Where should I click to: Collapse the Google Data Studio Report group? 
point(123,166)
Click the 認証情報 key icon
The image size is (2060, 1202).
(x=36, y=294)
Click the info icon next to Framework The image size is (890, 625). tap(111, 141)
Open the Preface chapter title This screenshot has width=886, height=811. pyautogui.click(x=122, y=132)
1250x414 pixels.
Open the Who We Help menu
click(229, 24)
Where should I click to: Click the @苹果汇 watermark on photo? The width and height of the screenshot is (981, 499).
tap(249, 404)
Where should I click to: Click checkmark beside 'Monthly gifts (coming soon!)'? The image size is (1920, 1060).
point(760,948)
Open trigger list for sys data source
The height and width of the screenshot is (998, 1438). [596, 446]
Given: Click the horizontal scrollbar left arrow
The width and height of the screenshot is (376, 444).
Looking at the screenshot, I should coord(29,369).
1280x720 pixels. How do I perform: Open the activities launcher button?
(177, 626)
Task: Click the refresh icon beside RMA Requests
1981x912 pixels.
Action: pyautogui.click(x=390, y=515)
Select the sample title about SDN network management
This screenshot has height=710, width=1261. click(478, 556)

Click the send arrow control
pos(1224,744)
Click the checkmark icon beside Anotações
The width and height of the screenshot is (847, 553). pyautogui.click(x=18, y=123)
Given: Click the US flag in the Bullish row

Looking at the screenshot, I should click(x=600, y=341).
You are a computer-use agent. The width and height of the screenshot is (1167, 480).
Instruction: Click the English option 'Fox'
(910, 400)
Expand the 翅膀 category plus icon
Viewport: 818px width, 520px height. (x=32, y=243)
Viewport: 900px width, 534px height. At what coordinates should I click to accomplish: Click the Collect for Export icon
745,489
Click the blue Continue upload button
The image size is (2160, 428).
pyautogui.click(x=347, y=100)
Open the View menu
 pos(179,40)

■ Action item:
Please output only the lines from the first line of the entries through the line with "Click the info", both included, exactly as written.

■ Answer to the problem:
Where should I click to: Collapse the Google Data Studio Report group? 
point(123,166)
Click the 認証情報 key icon
The image size is (2060, 1202).
(x=36, y=294)
Click the info icon next to Framework The image size is (890, 625). tap(111, 141)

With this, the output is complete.